ART: Pawn stars benefit from collateral collectibles
Stony Plain Road is a great destination if, due to poor financial advice, you need to pawn your Makita drill. It’s also handy if you need nipple tassles for your girlfriend (or boyfriend) from one of the area’s handy adult XXX shops.
But it’s not the part of the city you would think to hit if you wanted to score art.
Susan Yedgarova of West End Exchange is somewhat evasive when first asked if there’s any paintings or sculptures in the shop. She’s a no-nonsense sort that’s used to getting to down to business quickly with, to put it mildly, some of Edmonton’s less-polished population.
Yedgarova doesn’t greet customers with a “Good day, how can I help you?” She says, “What do you need?” But it doesn’t take long for her to become excited about the paintings and sculptures that end up in her possession. There are a couple of oil paintings of pastoral scenes beside rivers. They’re stashed high a framed print of a grizzly bear and another of a cougar that are signed “J. Zacharias.”
The prints are priced at about $100 each. Yedgarova has no idea what the paintings are worth. She agreed to take them as collateral based on the value of their plaster-mold frames. As is the case with all the guitars, TVs, tolls and everything on the sales floor of a pawn shop, the owners defaulted on their loans.
The signature on the largest of the paintings, which is about the same size as a 52-inch flat screen TV, isn’t even visible because the frame covers it up.
“It could be worth a million dollars for all I know,” she says of the painting.
Then there’s sculptures. Two of her favourite carvings, one of a walrus that rests upside-down on its flipper and the other of a bear, aren’t even for sale. She likes them so much that they aren’t on the display floor, but she’s happy to pull them out from storage t show them off.
An ornately-carved ivory tusk from Africa can be your for $1,000. According to Yedgarova, it belonged to a woman whose father brought it back to Canada after the Second World War. The woman pawned it several times at West End Exchange before eventually defaulting on her loan.
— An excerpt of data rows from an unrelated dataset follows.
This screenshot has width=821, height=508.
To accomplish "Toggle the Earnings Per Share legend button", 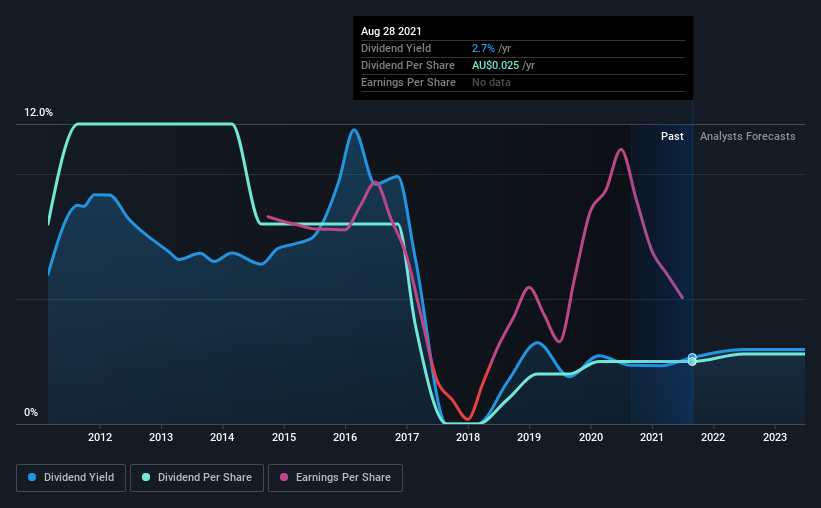I will click(335, 478).
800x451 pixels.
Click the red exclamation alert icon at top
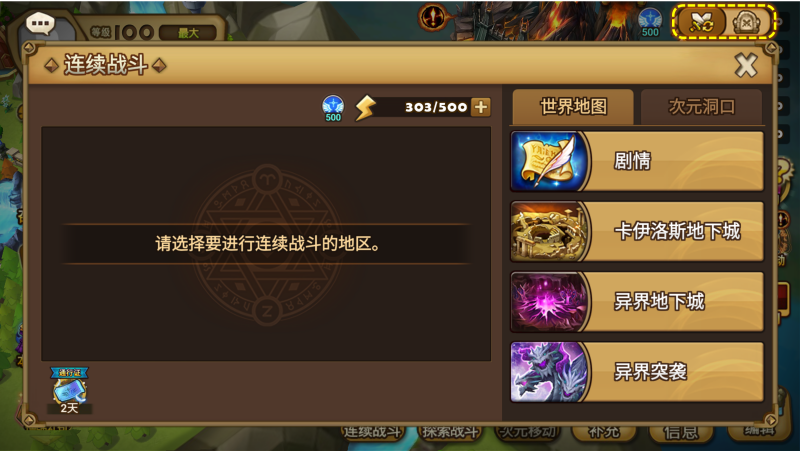click(x=434, y=18)
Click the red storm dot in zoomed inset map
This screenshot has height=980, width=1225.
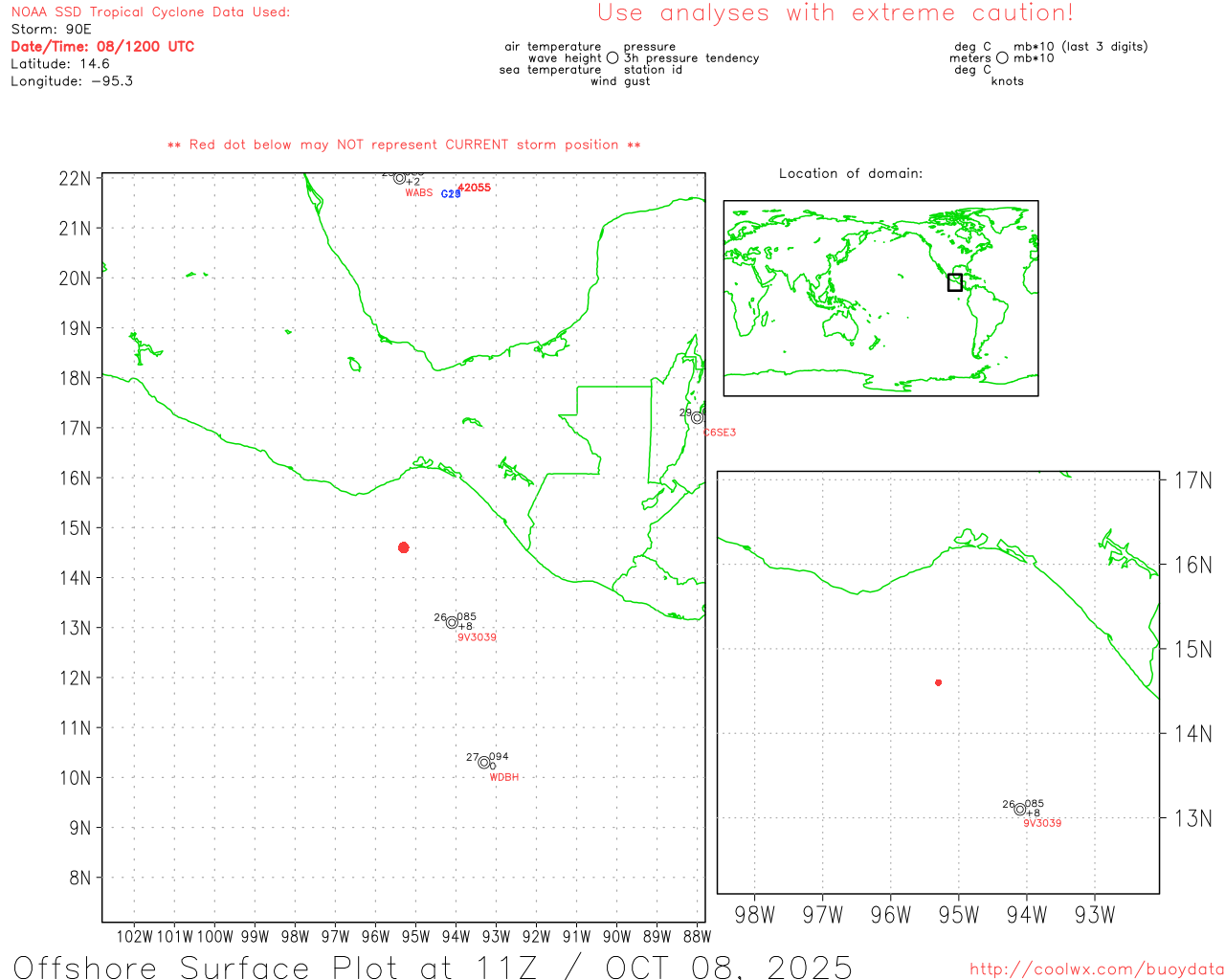pyautogui.click(x=938, y=682)
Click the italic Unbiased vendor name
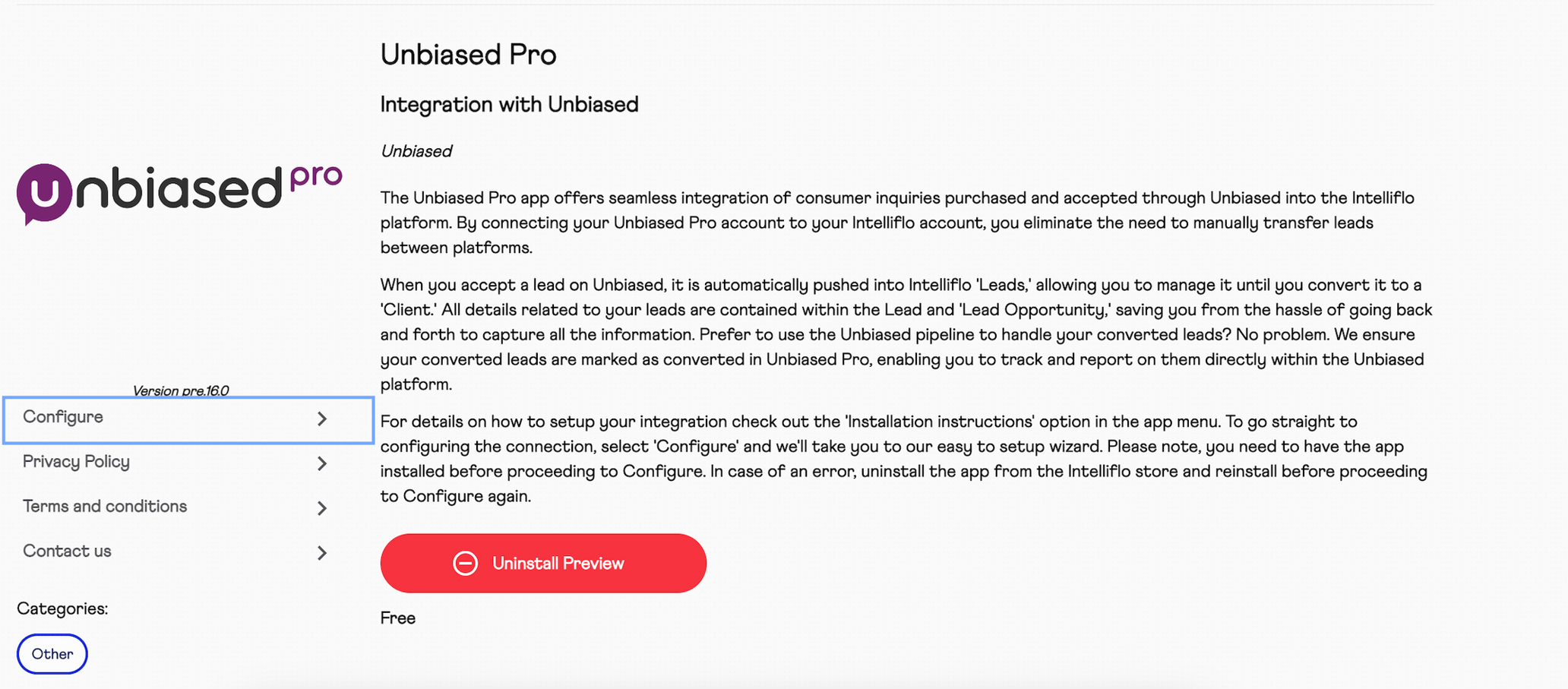This screenshot has height=689, width=1568. pos(416,151)
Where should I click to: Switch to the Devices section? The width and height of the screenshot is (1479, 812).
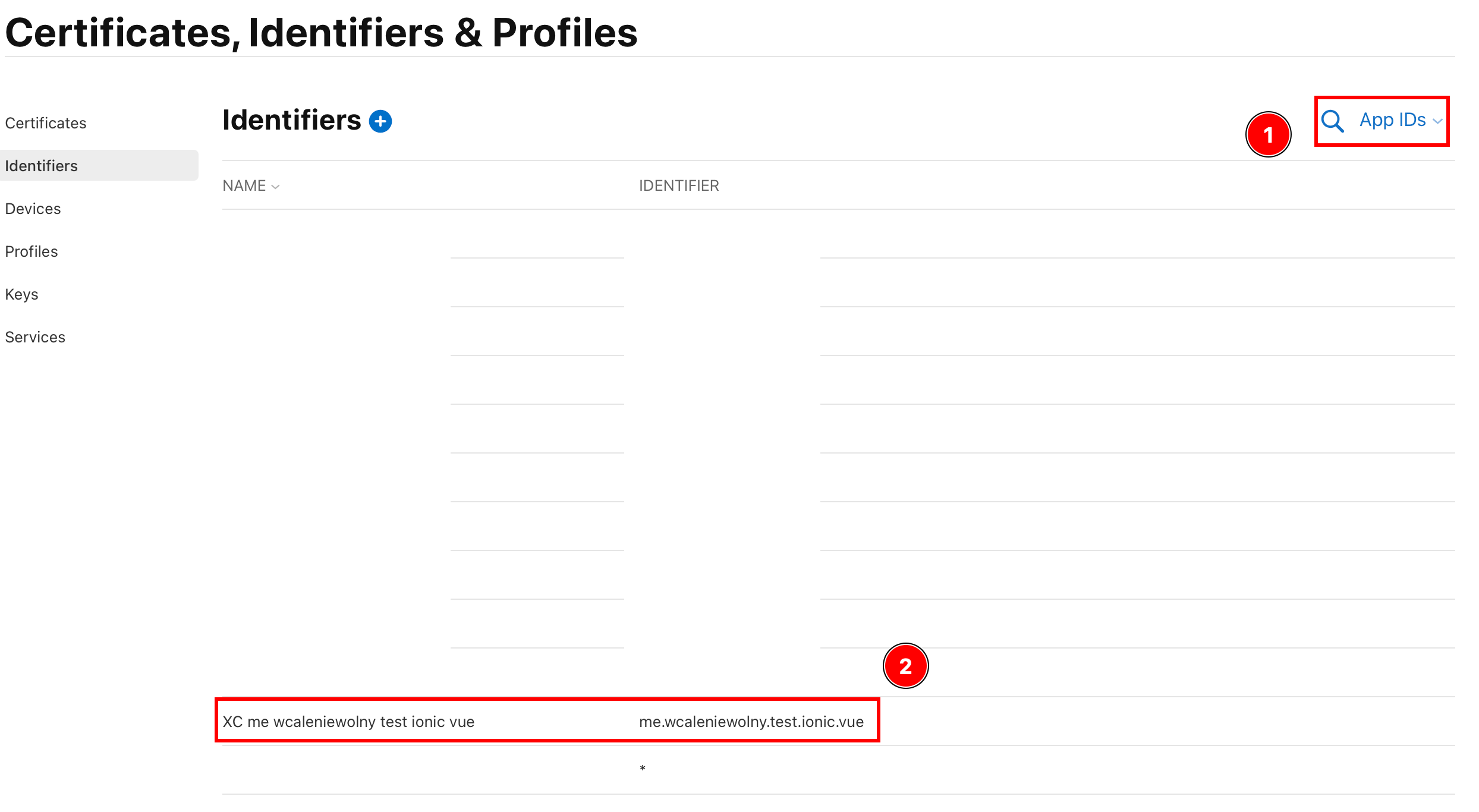click(x=33, y=209)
An artist who used to live in the neighbourhood occasionally dropped in when he needed cigarettes. He’d trade a little carving he’d made for the price of a pack of smokes.
“There’s a story behind every item. You have to be patient and listen to their stories — their version of their stories. It’s not always the truth,” Yedgarova says, noting the owners either often need money fast.
“We can’t give them what the galleries can,” she continues. “Ninety per cent of the time, people believe they will be coming back for them.”
There’s a needlepoint on a shelf with a date of 1746 that was pawned by a collector from Ontario, and Yedgarova says it was appraised at last year’s Wild Rose Antique Show as being worth $2,000. The collector had been from a good family and collected antiques while she was married. Then she developed a drug habit.
She managed to get clean, Yedgarova explains, and had hoped to return for the needlepoint. But the latest word is that she’d broken her back and can’t work.
EBay, she says, helps a lot with appraisals. Before that, she had to call around to galleries or use books and catalogues to figure how much a piece could be worth as collateral.
Art isn’t a big part of their business, but Yedgarova says in a pawn shop, you have to do a bit of everything.
And who buys art in a a pawn shop?
Yedgarova says doctors, lawyers, and ordinary folks looking for a bargain. There’s also shrewd collectors who roll up in Mercedes-Benzs and like to haggle.
“Some of them are cheap,” she says. “There’s a reason they’re rich.”